───── THE DATA ─────

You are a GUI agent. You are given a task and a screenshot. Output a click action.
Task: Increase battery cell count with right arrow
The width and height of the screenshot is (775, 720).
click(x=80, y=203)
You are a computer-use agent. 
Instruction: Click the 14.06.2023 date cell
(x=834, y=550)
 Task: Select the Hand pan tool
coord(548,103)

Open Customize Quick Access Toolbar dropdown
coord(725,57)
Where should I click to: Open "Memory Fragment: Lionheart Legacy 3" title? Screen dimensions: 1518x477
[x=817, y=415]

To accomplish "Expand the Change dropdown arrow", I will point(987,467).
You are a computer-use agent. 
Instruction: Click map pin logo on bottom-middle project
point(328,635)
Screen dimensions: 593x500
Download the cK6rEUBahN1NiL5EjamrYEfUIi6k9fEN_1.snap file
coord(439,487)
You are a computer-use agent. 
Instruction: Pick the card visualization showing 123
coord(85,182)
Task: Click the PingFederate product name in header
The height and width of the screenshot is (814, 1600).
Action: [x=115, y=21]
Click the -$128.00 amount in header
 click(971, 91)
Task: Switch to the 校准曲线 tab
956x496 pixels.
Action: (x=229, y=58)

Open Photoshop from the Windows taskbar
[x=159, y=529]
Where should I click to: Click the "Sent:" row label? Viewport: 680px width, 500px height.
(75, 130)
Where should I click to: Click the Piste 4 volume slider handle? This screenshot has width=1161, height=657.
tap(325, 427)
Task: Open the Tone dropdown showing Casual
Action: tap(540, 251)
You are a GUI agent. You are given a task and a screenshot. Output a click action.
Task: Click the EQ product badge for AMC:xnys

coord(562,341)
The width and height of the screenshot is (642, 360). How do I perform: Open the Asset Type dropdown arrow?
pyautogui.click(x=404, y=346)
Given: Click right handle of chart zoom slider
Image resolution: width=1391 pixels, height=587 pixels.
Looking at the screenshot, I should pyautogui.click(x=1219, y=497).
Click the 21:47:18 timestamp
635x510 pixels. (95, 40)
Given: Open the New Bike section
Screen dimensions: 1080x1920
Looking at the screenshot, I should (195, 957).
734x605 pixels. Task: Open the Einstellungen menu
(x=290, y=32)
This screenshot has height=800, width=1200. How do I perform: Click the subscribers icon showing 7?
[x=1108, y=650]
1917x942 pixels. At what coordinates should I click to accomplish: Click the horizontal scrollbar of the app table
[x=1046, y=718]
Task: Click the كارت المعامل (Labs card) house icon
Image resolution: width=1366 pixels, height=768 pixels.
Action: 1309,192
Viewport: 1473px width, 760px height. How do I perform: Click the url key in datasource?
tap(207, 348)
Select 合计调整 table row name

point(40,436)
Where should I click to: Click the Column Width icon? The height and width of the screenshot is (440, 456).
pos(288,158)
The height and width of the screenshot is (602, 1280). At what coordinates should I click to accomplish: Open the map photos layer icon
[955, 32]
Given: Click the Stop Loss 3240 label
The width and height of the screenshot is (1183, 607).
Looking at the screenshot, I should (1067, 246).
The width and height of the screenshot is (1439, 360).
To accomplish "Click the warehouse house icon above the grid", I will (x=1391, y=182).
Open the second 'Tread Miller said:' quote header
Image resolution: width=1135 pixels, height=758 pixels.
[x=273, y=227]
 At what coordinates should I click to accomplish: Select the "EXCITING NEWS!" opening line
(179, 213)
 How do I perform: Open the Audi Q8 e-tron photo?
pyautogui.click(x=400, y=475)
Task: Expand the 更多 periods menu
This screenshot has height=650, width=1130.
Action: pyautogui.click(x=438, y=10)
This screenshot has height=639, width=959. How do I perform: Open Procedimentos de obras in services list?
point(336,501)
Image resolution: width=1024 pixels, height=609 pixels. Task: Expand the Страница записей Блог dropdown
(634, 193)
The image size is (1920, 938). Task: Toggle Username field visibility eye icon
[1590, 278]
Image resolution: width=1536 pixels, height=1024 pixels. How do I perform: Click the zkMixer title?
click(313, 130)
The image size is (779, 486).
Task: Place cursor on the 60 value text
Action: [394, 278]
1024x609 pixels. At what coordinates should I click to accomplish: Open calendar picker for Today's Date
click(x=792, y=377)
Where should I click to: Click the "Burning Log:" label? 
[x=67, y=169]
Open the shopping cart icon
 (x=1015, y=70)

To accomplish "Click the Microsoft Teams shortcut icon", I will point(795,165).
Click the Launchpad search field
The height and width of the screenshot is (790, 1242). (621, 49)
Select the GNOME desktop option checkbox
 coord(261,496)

─────

# PROBLEM DETAILS
Set down each entry again, unchanged.

# EXERCISE RESULT
You are a GUI agent. You are given a task and a screenshot. Output a click action.
Task: Increase battery cell count with right arrow
The width and height of the screenshot is (775, 720).
click(x=80, y=203)
You are a computer-use agent. 
Instruction: Click the 14.06.2023 date cell
(x=834, y=550)
 Task: Select the Hand pan tool
coord(548,103)

Open Customize Quick Access Toolbar dropdown
coord(725,57)
Where should I click to: Open "Memory Fragment: Lionheart Legacy 3" title? Screen dimensions: 1518x477
[x=817, y=415]

To accomplish "Expand the Change dropdown arrow", I will point(987,467).
You are a computer-use agent. 
Instruction: Click map pin logo on bottom-middle project
point(328,635)
Screen dimensions: 593x500
Download the cK6rEUBahN1NiL5EjamrYEfUIi6k9fEN_1.snap file
coord(439,487)
You are a computer-use agent. 
Instruction: Pick the card visualization showing 123
coord(85,182)
Task: Click the PingFederate product name in header
The height and width of the screenshot is (814, 1600).
Action: [x=115, y=21]
Click the -$128.00 amount in header
 click(971, 91)
Task: Switch to the 校准曲线 tab
956x496 pixels.
Action: (x=229, y=58)

Open Photoshop from the Windows taskbar
[x=159, y=529]
Where should I click to: Click the "Sent:" row label? Viewport: 680px width, 500px height.
(75, 130)
Where should I click to: Click the Piste 4 volume slider handle? This screenshot has width=1161, height=657.
tap(325, 427)
Task: Open the Tone dropdown showing Casual
Action: tap(540, 251)
You are a GUI agent. You are given a task and a screenshot. Output a click action.
Task: Click the EQ product badge for AMC:xnys

coord(562,341)
The width and height of the screenshot is (642, 360). How do I perform: Open the Asset Type dropdown arrow?
pyautogui.click(x=404, y=346)
Given: Click right handle of chart zoom slider
Image resolution: width=1391 pixels, height=587 pixels.
Looking at the screenshot, I should pyautogui.click(x=1219, y=497).
Click the 21:47:18 timestamp
635x510 pixels. (95, 40)
Given: Open the New Bike section
Screen dimensions: 1080x1920
Looking at the screenshot, I should (195, 957).
734x605 pixels. Task: Open the Einstellungen menu
(x=290, y=32)
This screenshot has height=800, width=1200. How do I perform: Click the subscribers icon showing 7?
[x=1108, y=650]
1917x942 pixels. At what coordinates should I click to accomplish: Click the horizontal scrollbar of the app table
[x=1046, y=718]
Task: Click the كارت المعامل (Labs card) house icon
Image resolution: width=1366 pixels, height=768 pixels.
Action: 1309,192
Viewport: 1473px width, 760px height. How do I perform: Click the url key in datasource?
tap(207, 348)
Select 合计调整 table row name

point(40,436)
Where should I click to: Click the Column Width icon? The height and width of the screenshot is (440, 456).
pos(288,158)
The height and width of the screenshot is (602, 1280). At what coordinates should I click to accomplish: Open the map photos layer icon
[955, 32]
Given: Click the Stop Loss 3240 label
The width and height of the screenshot is (1183, 607).
Looking at the screenshot, I should (1067, 246).
The width and height of the screenshot is (1439, 360).
To accomplish "Click the warehouse house icon above the grid", I will (x=1391, y=182).
Open the second 'Tread Miller said:' quote header
Image resolution: width=1135 pixels, height=758 pixels.
[x=273, y=227]
 At what coordinates should I click to accomplish: Select the "EXCITING NEWS!" opening line
(179, 213)
 How do I perform: Open the Audi Q8 e-tron photo?
pyautogui.click(x=400, y=475)
Task: Expand the 更多 periods menu
This screenshot has height=650, width=1130.
Action: pyautogui.click(x=438, y=10)
This screenshot has height=639, width=959. How do I perform: Open Procedimentos de obras in services list?
point(336,501)
Image resolution: width=1024 pixels, height=609 pixels. Task: Expand the Страница записей Блог dropdown
(634, 193)
The image size is (1920, 938). Task: Toggle Username field visibility eye icon
[1590, 278]
Image resolution: width=1536 pixels, height=1024 pixels. How do I perform: Click the zkMixer title?
click(313, 130)
The image size is (779, 486).
Task: Place cursor on the 60 value text
Action: [394, 278]
1024x609 pixels. At what coordinates should I click to accomplish: Open calendar picker for Today's Date
click(x=792, y=377)
Where should I click to: Click the "Burning Log:" label? 
[x=67, y=169]
Open the shopping cart icon
 (x=1015, y=70)

To accomplish "Click the Microsoft Teams shortcut icon", I will point(795,165).
Click the Launchpad search field
The height and width of the screenshot is (790, 1242). (621, 49)
Select the GNOME desktop option checkbox
 coord(261,496)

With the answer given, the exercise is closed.